In a very real sense, an editor is like a captain of a ship—he shows his abilities not so much in what he does himself, as in what he can get others to do. That there are not more really good medical journals, is due to the fact that there are really few medical men having the power of getting others to work in the fields leading to medical journalism.
When a young doctor has begun to realize that he can talk to the entire medical profession, life and study takes an entirely new aspect. The day of small things is past, and the day of an enlarged and enlarging manhood has come to him. One who does realize this truth will never write a poor article for publication. The poor articles come from quite a different sort of men.

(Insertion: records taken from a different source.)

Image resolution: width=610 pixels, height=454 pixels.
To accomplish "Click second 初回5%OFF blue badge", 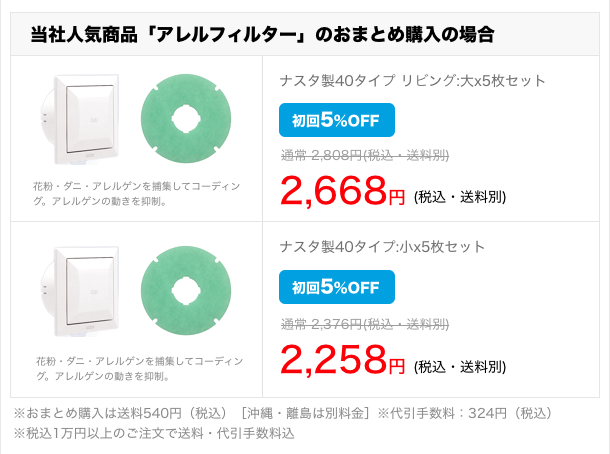I will click(337, 287).
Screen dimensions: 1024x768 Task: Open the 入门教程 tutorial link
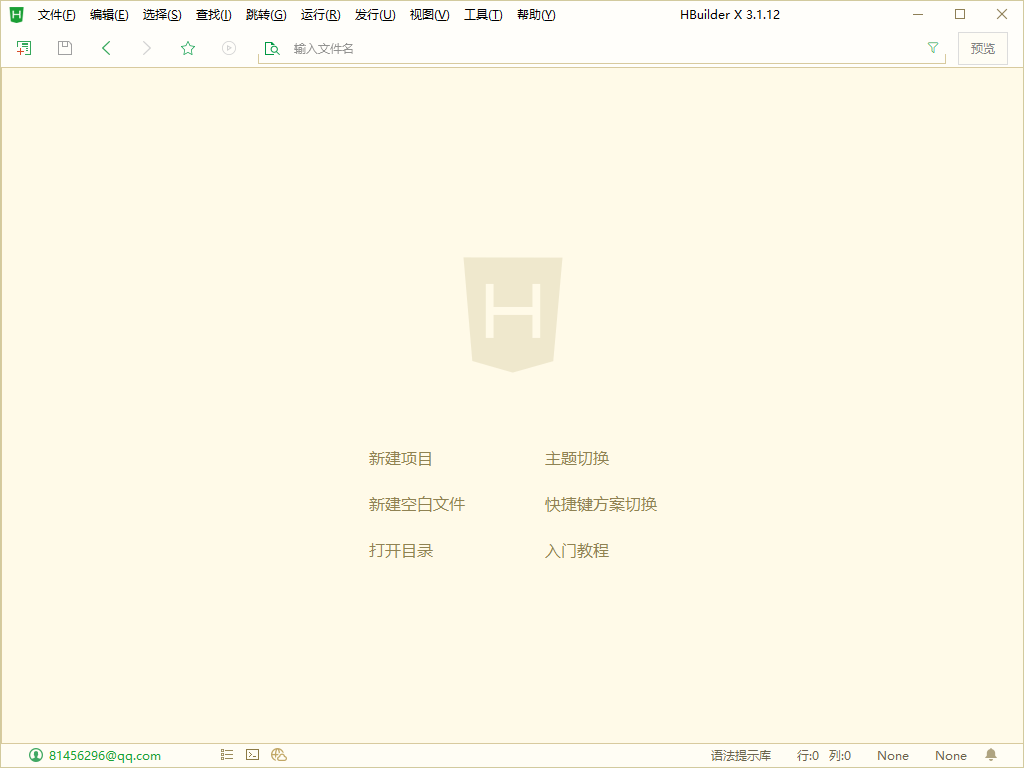(577, 551)
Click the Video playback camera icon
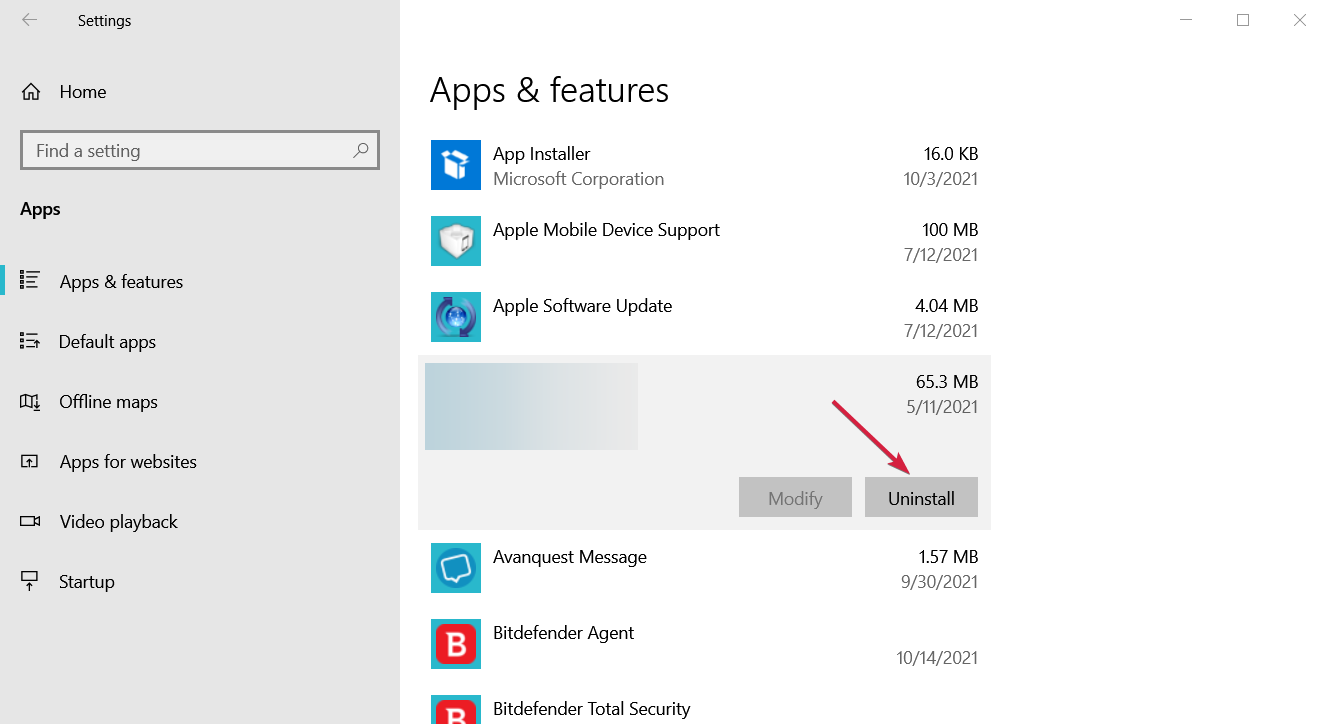This screenshot has height=724, width=1329. (31, 521)
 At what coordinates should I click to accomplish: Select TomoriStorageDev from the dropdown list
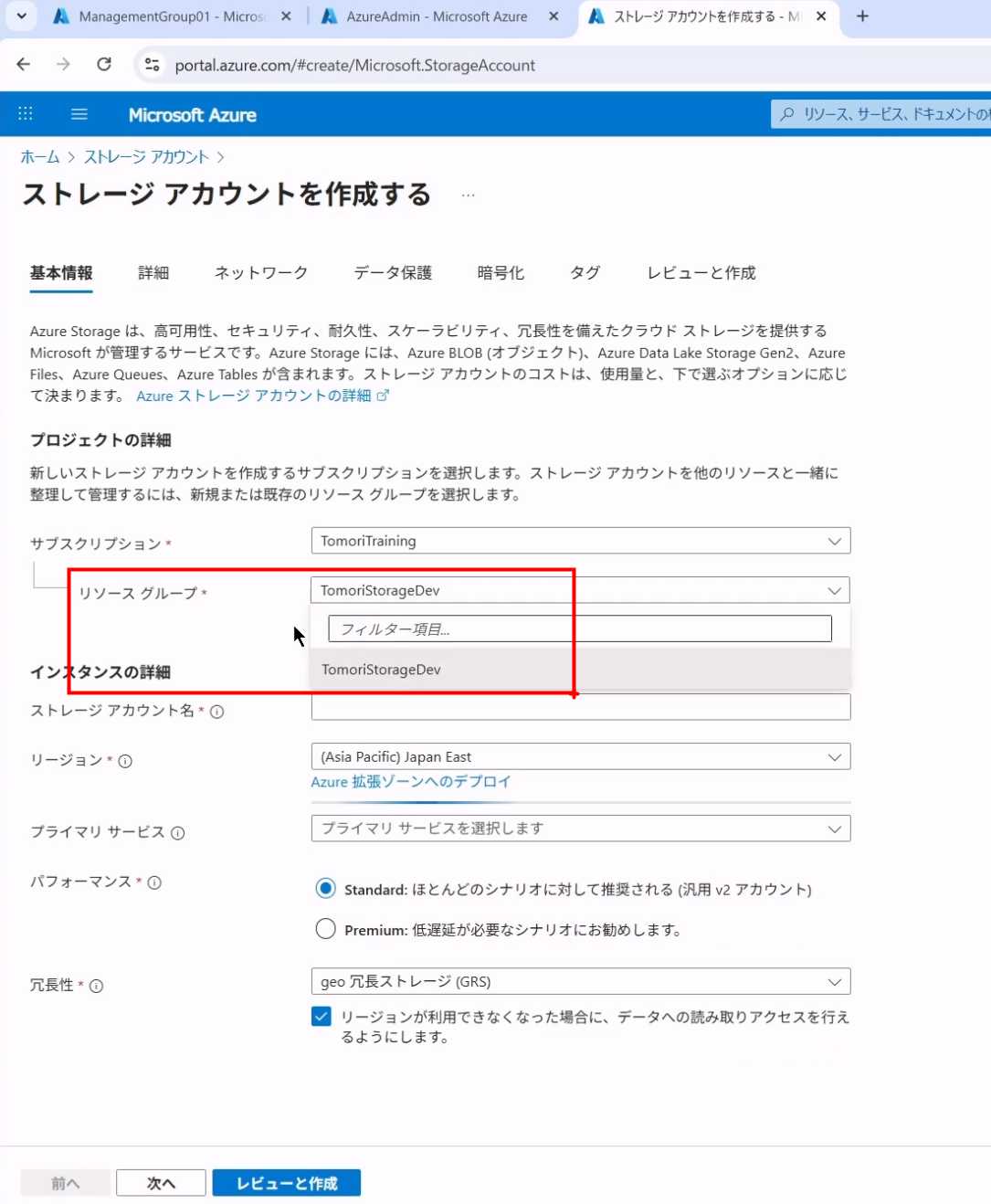coord(382,670)
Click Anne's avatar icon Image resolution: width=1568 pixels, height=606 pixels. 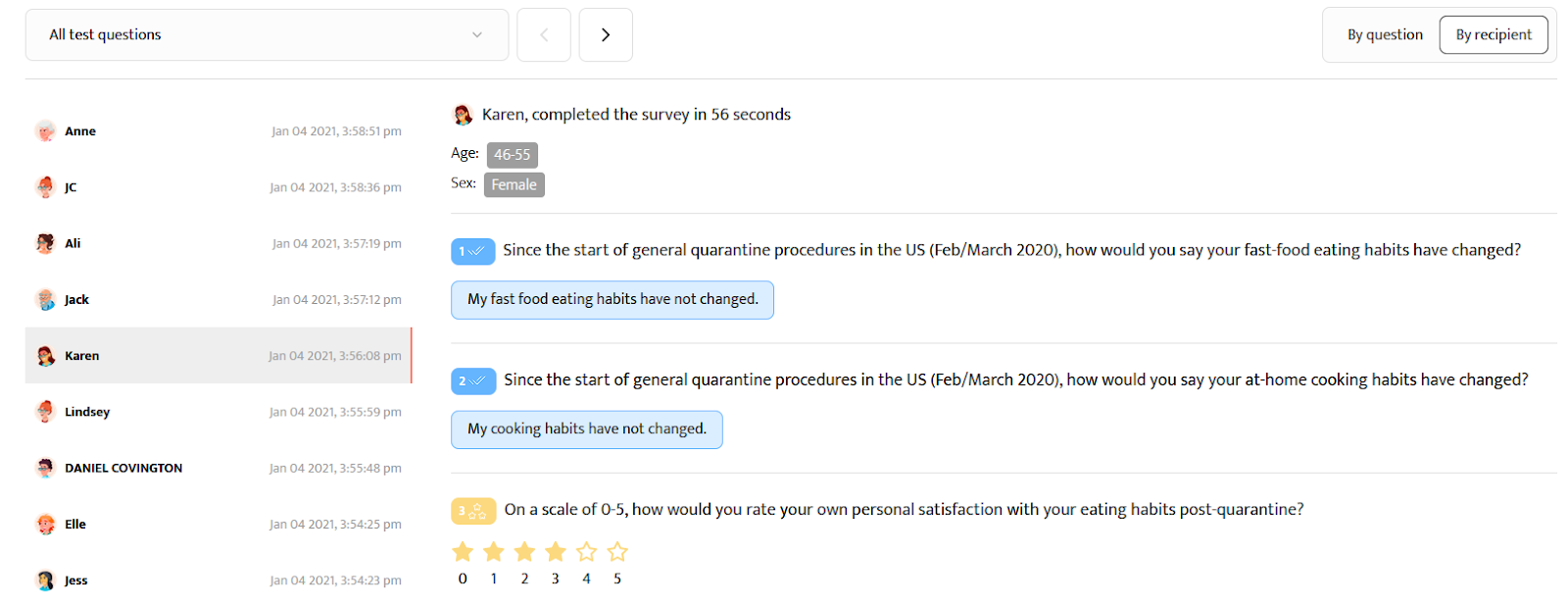click(x=45, y=130)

These the medical editor gradually weeds out.
Of this direct and indirect influence upon the conduct of medical colleges, and upon medical societies and medical publishers, writers of medical books, and the relations of medical men, we have not time to speak. But in all these things the medical journal is the means by which the process of both good and bad education goes forward. Out of all these educational processes the medical profession is slowly rising higher in its development.
To every young man who would make the most of his powers, we say: think, observe, and write for the medical press constantly. It may be that one article a year is all that any particular person can produce. It may be that longer time will be required, but whether the time be long or short, be sure to begin and keep up the habit of correct thinking, constant study and correct and frequent writing.—Detroit Lancet.